**Data provided**
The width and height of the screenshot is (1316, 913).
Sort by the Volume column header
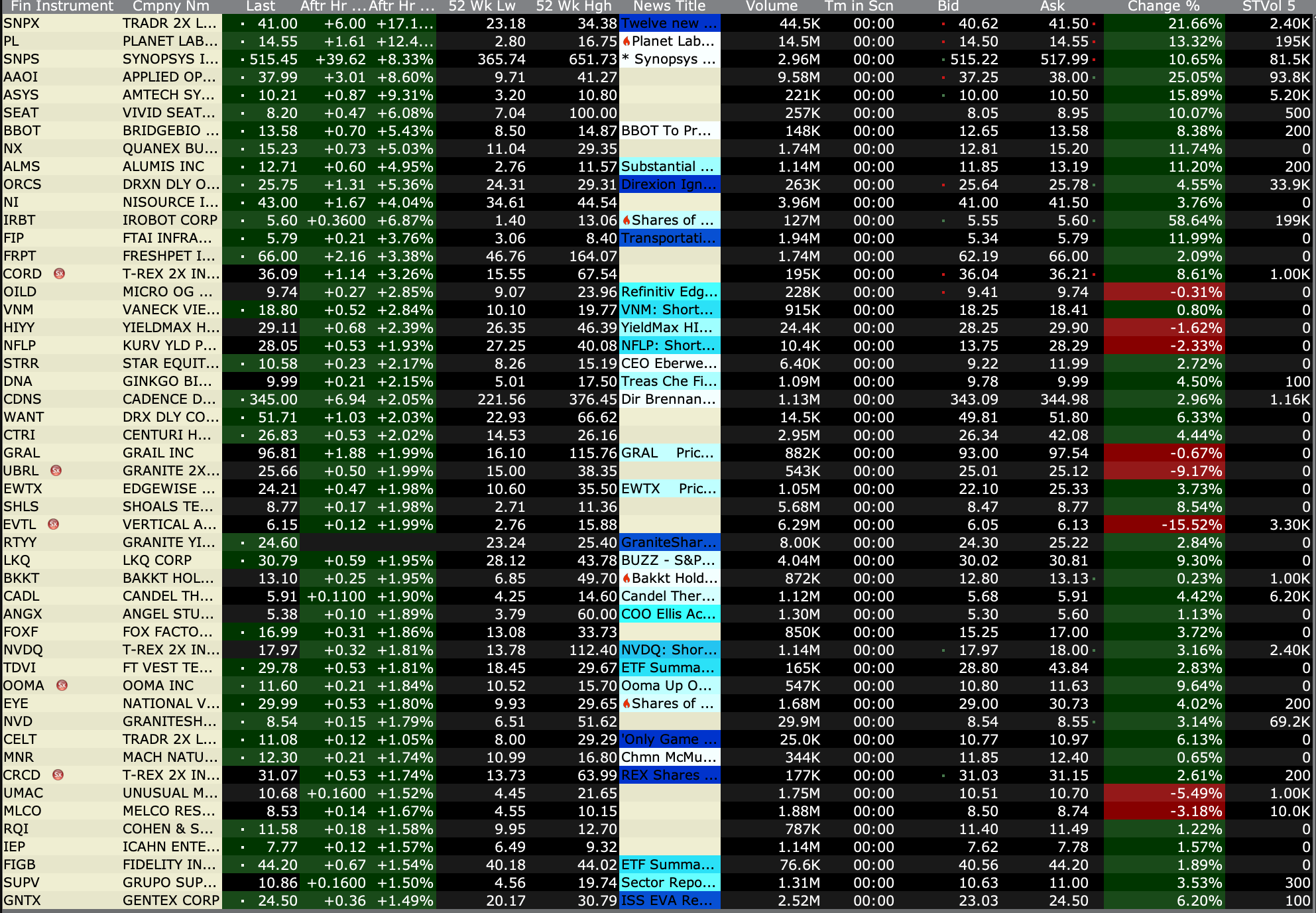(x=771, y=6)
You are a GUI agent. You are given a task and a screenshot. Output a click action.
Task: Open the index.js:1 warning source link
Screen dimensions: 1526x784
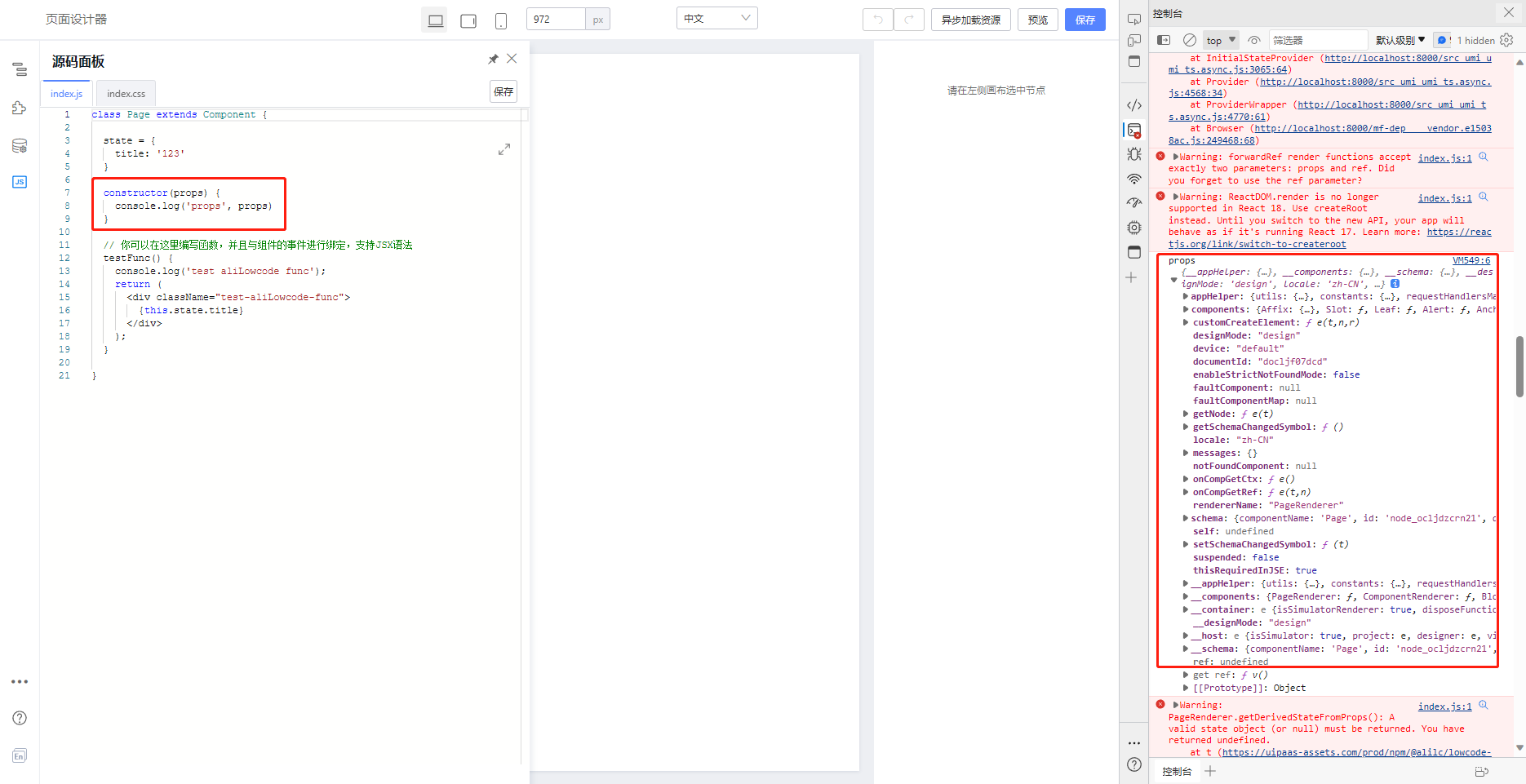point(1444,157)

**Instructions to follow**
Print the records again exactly. Skip every picture.

**Answer section**
The width and height of the screenshot is (1316, 913).
Sort by the Volume column header
(x=771, y=6)
You are a GUI agent. You are given a task and a screenshot. Output a click action.
Task: Open the index.js:1 warning source link
Screen dimensions: 1526x784
point(1444,157)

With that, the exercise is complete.